Your instructions »
Nothing but the lines holding the string "Task" should appear in the answer. Copy them from the entries.

[Stored data]
------------------------------------------------
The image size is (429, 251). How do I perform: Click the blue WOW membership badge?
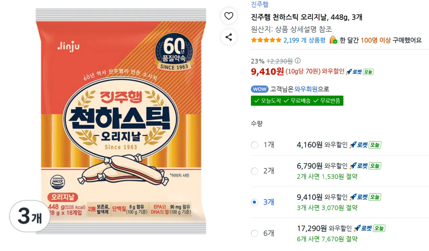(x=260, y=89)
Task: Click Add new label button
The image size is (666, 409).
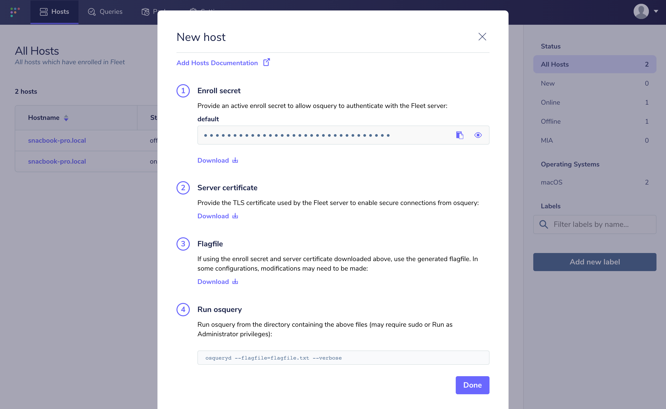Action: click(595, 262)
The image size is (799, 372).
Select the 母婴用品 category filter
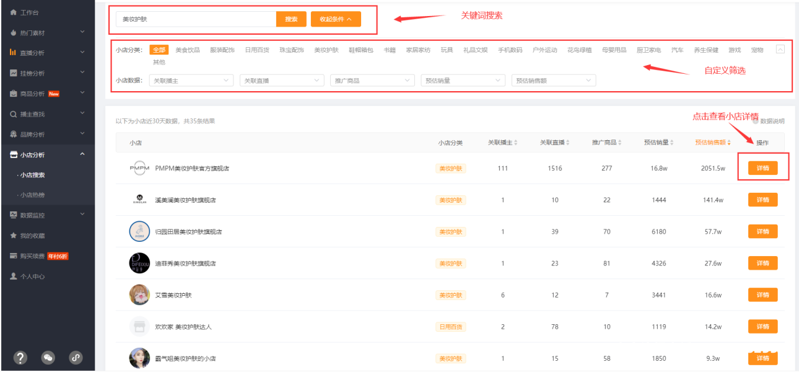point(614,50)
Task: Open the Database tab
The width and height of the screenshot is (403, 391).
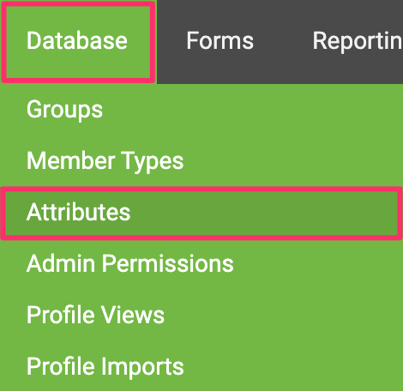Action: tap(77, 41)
------------------------------------------------
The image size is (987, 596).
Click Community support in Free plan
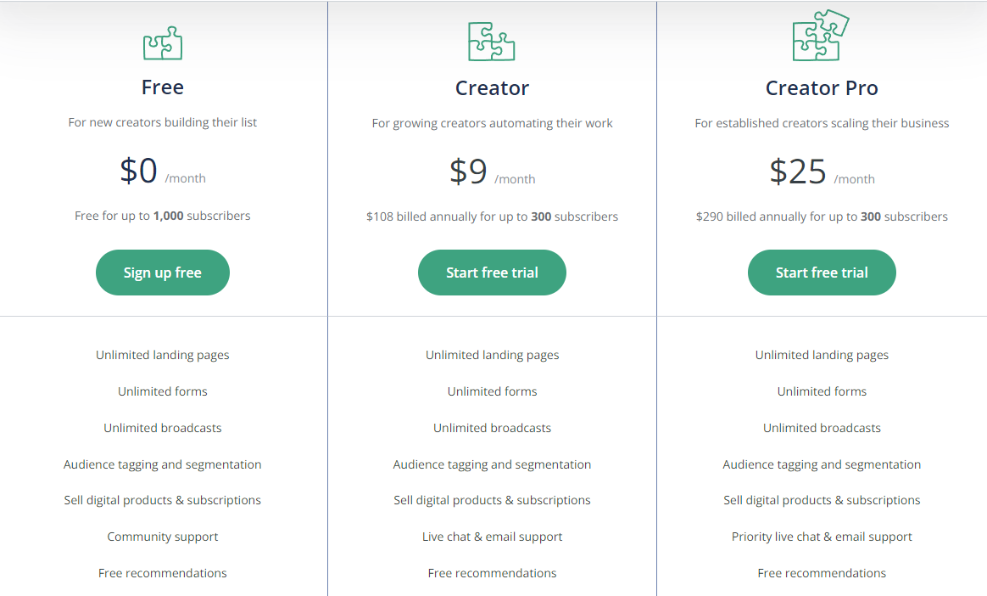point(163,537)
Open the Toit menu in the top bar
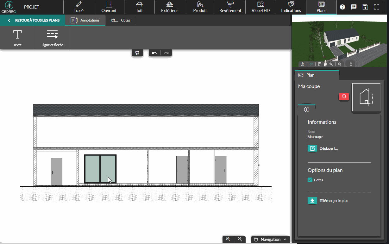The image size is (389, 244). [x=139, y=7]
------------------------------------------------
Expected answer »
Task: Click Add new label button
Task: Open the Database tab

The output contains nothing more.